Petite histoire… Durant les années 60, il était d’autant plus aisé, pour ceux de ma génération, de croire aux aubes nouvelles promises à nos pays que nous étions des enfants de l’indépendance. Nés pendant l’indépendance ou peu de temps après. Notre mémoire n’était pas marquée par la réalité coloniale, et notre logiciel intérieur était exempt de l’hymne national français que chantaient naguère nos parents à l’école, ou encore du souvenir des travaux forcés et des abominations infligés aux indigènes pour satisfaire les desseins coloniaux. De cette époque, nos parents nous ont parlé, assez tard d’ailleurs, avec pudeur et pusillanimité, comme s’il ne fallait pas s’étendre sur ces choses-là. Nous étions intuitivement invités à respecter cette mémoire-là, pas si lointaine au fond, même si cette réalité révolue demeurait étrangère à notre intelligence. Par une obscure nécessité, nous avons entrepris, ce qu’on appelle de nos jours, un devoir de mémoire. Mémoire de nos pères et mères. Legs nécessaire… Mais, une réalité a succédé à une autre. Aux combats menés par nos pères et mères a succédé le nôtre, différent, portant de nouvelles exigences… Et c’est celui-là que nous racontons déjà aujourd’hui, aux plus jeunes. Aussi, pour ceux nés à la fin des années 80, à l’heure où les mots démocratie et multipartisme ont investi le domaine du commun, l’ère des partis uniques et de l’autoritarisme absolu relève de la Préhistoire. Ils raconteront, à leur tour, une autre histoire, leurs combats…

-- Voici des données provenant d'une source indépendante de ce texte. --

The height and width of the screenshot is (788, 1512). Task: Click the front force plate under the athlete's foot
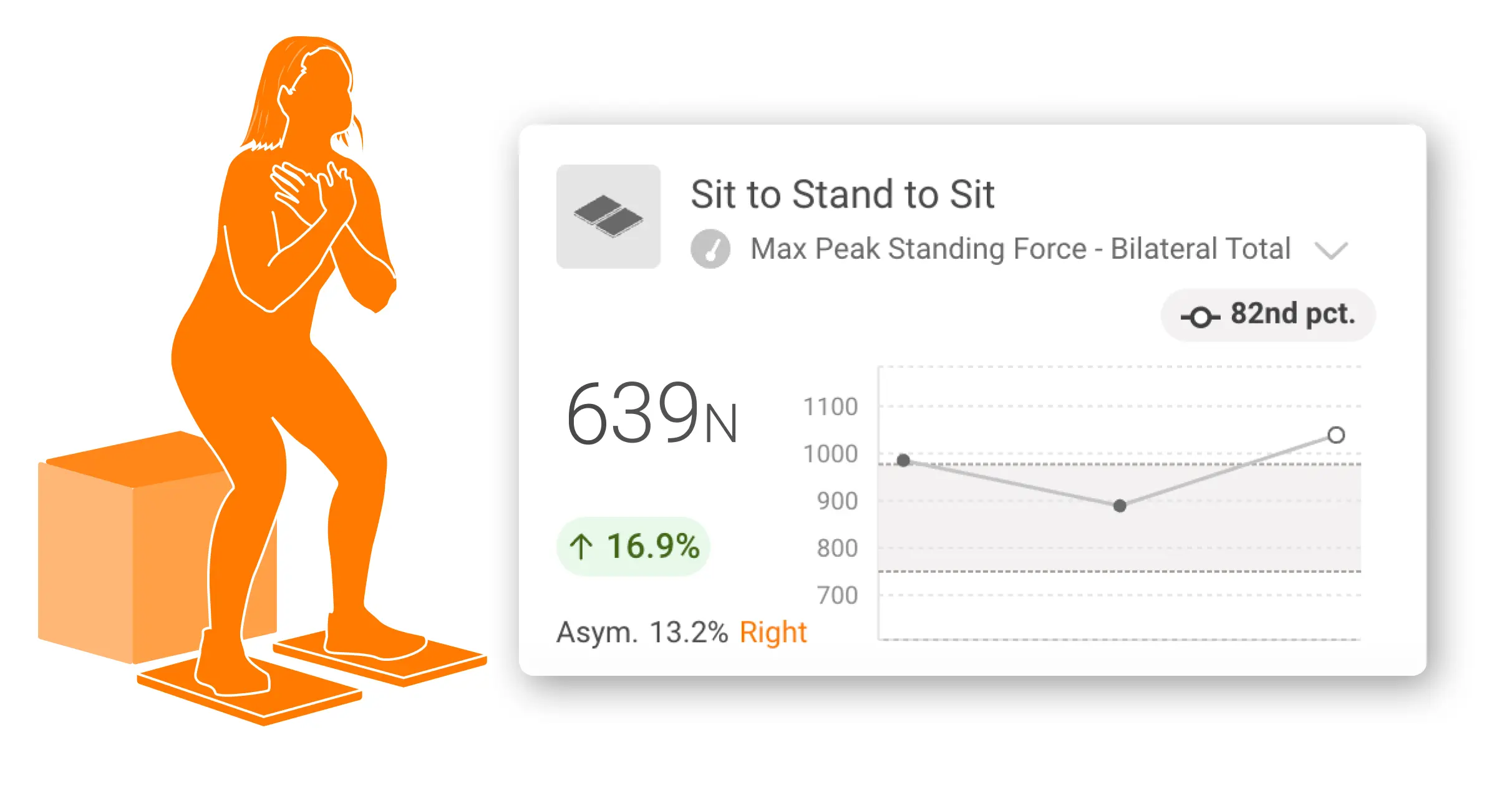250,692
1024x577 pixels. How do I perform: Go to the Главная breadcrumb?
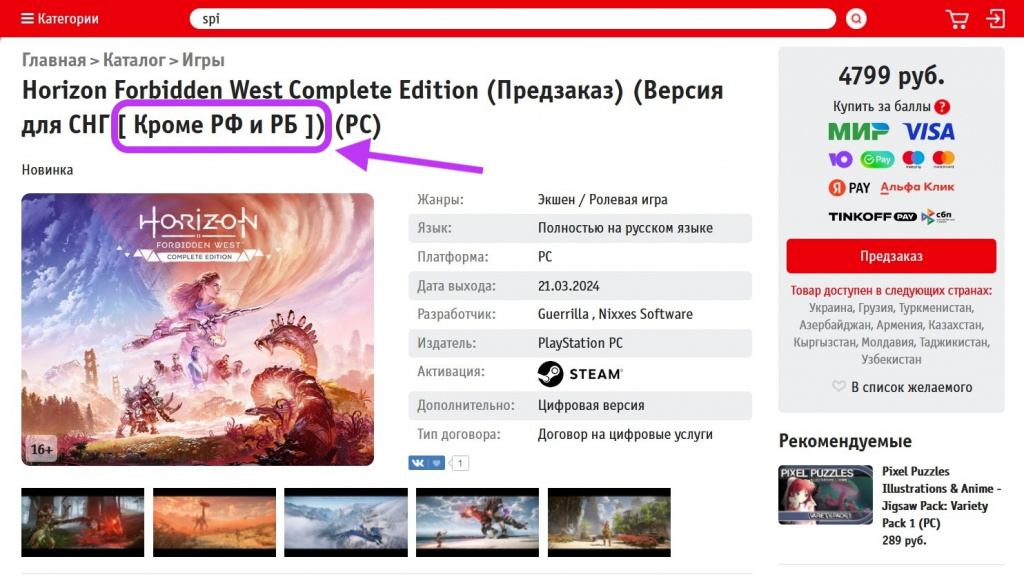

C’est à l’aune de ces ruptures successives opérées en seulement cinq décennies que l’on peut évaluer l’extraordinaire vitalité de cette Afrique en construction, par delà toutes les misères et les contradictions auxquelles elle se trouve confrontée depuis cinq siècles. C’est pour cela aussi qu’il ne faut pas faire mentir les époques. Les nationalistes crépusculaires, ceux-là qui recourent à un populisme mortifère pour ordonnancer le chaos, commettent le pire en détournant les plus jeunes – qu’ils se trouvent en Côte d’Ivoire ou au Zimbabwe – de la vérité de leur époque et des combats propres à leur génération. N’oublions jamais que cette jeunesse n’aura que la vérité de leurs aînés en héritage.